== Task material

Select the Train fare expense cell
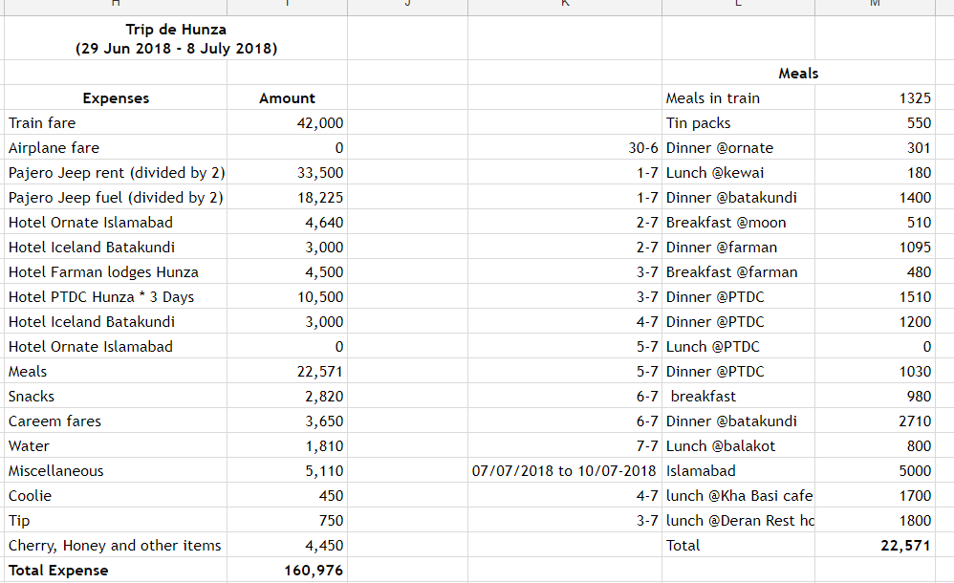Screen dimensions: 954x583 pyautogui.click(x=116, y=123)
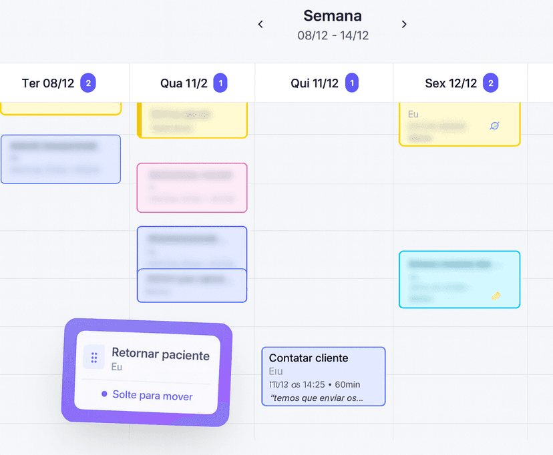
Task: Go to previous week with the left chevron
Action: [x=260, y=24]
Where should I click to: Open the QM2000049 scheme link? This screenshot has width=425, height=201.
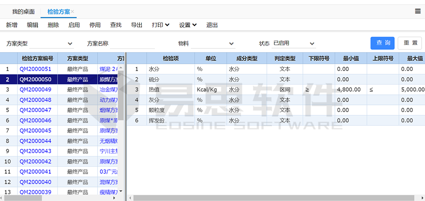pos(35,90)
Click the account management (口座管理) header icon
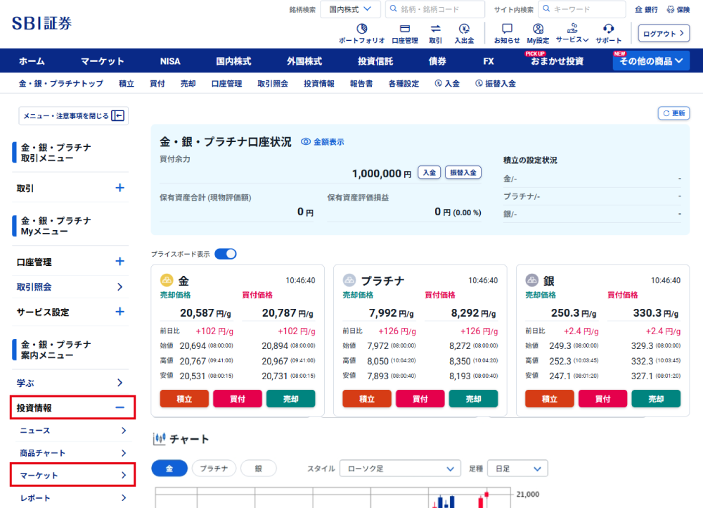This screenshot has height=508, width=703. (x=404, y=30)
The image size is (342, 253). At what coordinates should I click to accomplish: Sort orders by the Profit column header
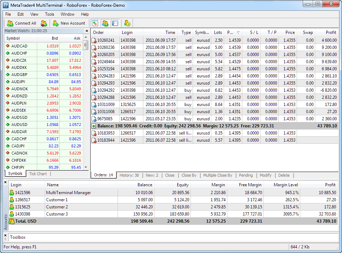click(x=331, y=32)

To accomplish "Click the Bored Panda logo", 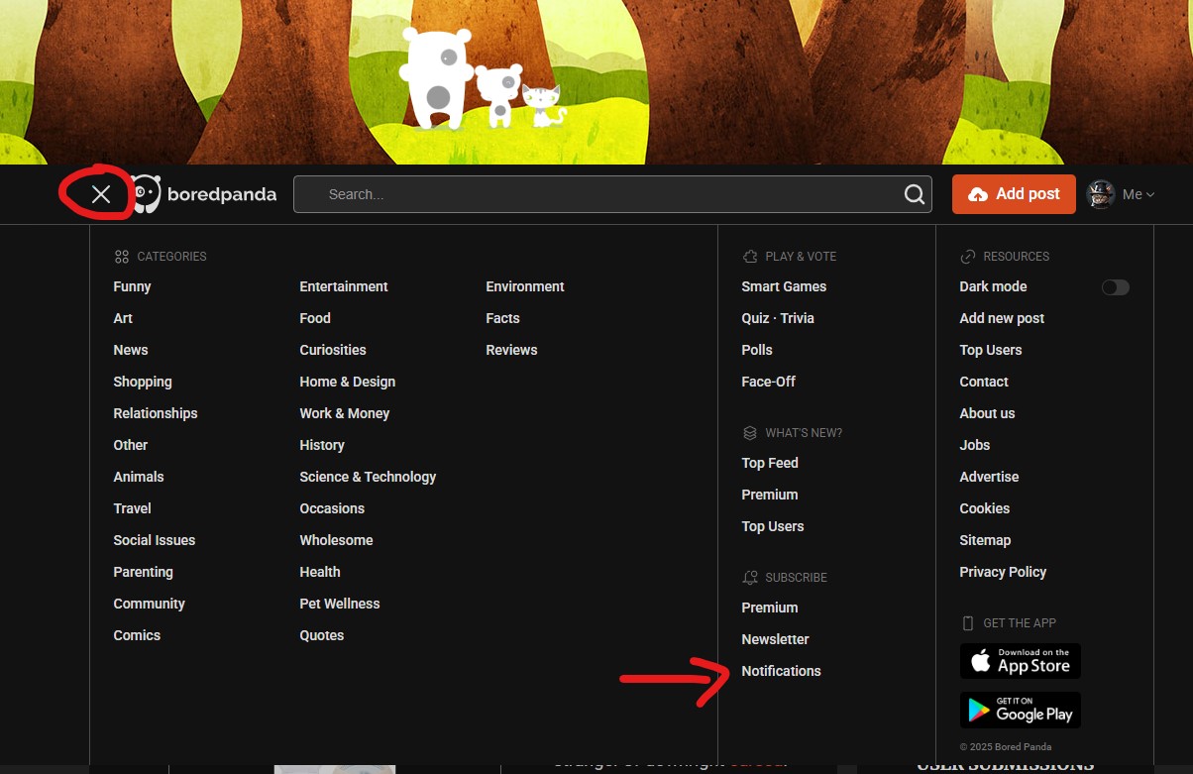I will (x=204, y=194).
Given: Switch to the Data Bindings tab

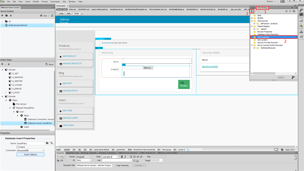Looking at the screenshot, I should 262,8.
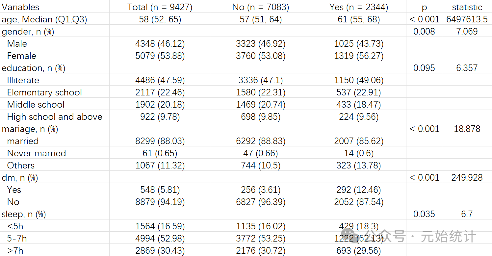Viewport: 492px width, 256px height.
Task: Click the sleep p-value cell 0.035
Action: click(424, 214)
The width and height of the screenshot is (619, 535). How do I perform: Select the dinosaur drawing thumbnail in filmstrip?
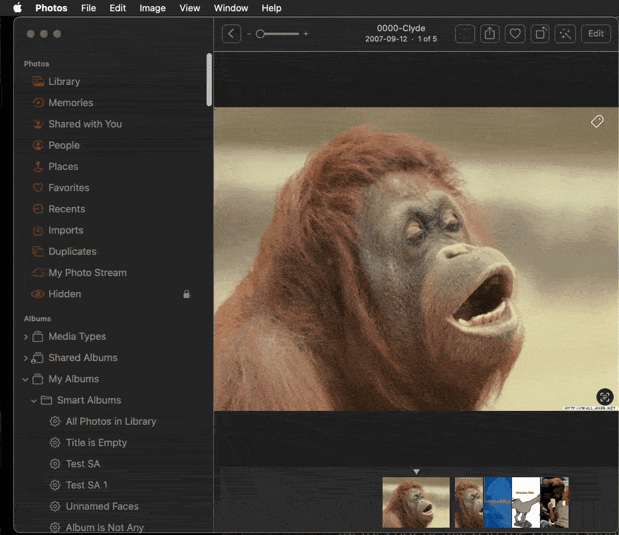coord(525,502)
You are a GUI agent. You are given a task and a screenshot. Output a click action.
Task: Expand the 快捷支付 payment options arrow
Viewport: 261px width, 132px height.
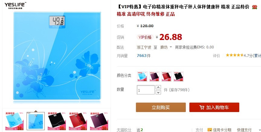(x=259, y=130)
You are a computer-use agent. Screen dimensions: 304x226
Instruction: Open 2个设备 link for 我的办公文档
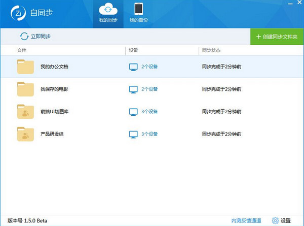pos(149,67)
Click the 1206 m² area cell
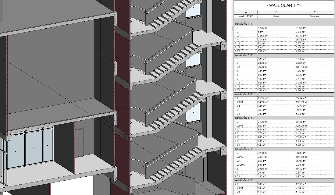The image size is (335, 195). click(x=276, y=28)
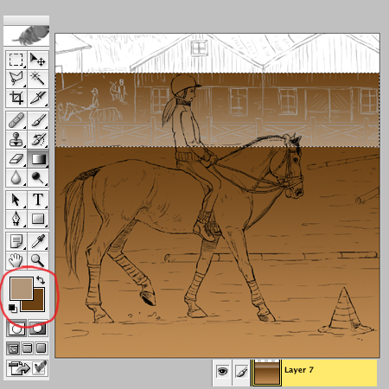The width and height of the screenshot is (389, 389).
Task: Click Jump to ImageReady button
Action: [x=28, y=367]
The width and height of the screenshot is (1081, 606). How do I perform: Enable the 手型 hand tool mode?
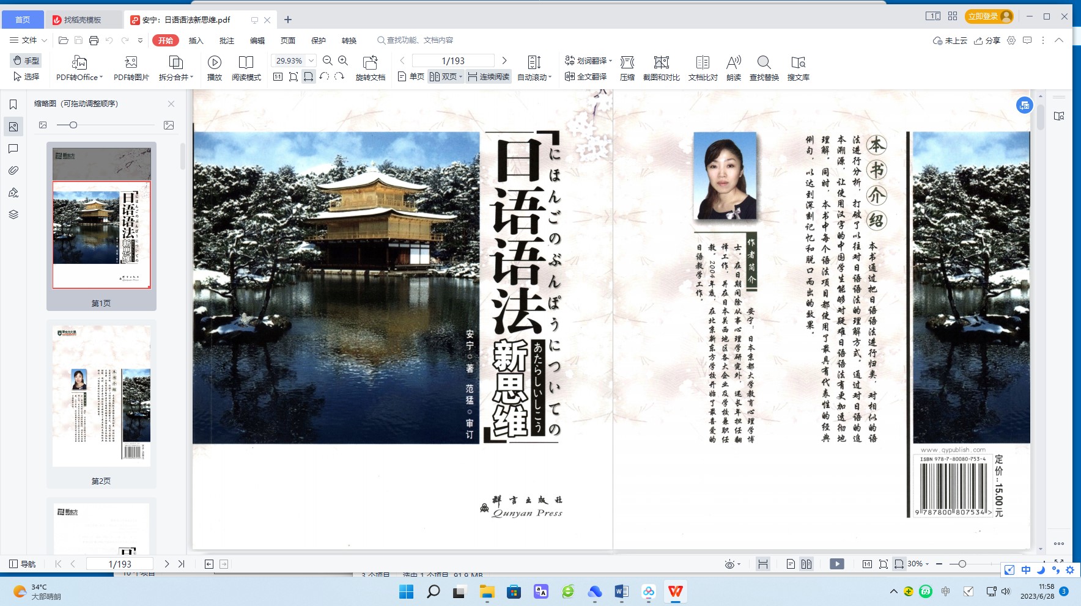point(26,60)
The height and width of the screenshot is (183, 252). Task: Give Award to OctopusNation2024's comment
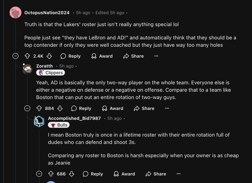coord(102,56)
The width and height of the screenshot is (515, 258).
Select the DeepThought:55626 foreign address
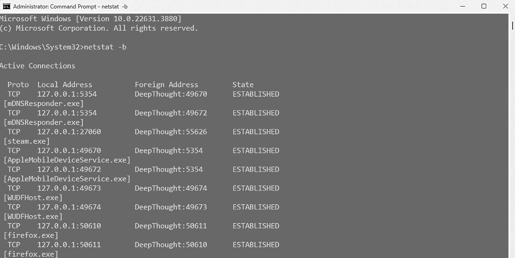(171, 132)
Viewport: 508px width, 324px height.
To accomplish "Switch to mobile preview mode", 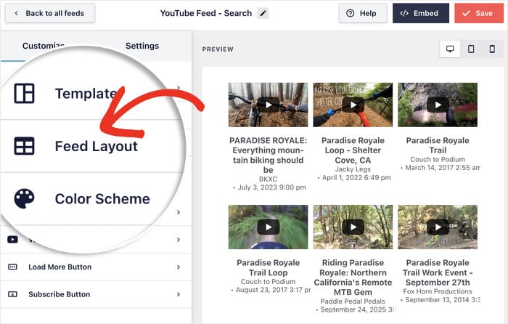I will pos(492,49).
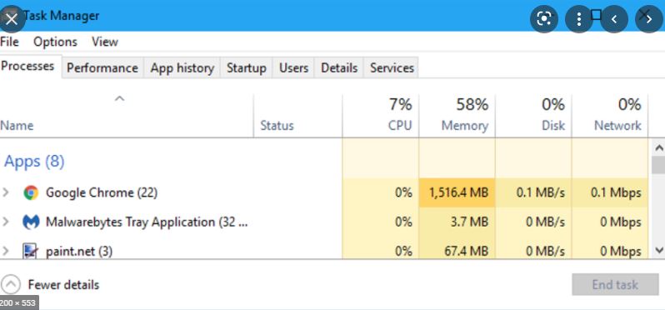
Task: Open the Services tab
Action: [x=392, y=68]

====

What to do: Filter the entries down to the lines with the word "agent" in them.

Exercise answer:
You are a GUI agent. You are given a task and a screenshot. Output a click action.
You are a computer-use agent. Screen dimensions: 304x226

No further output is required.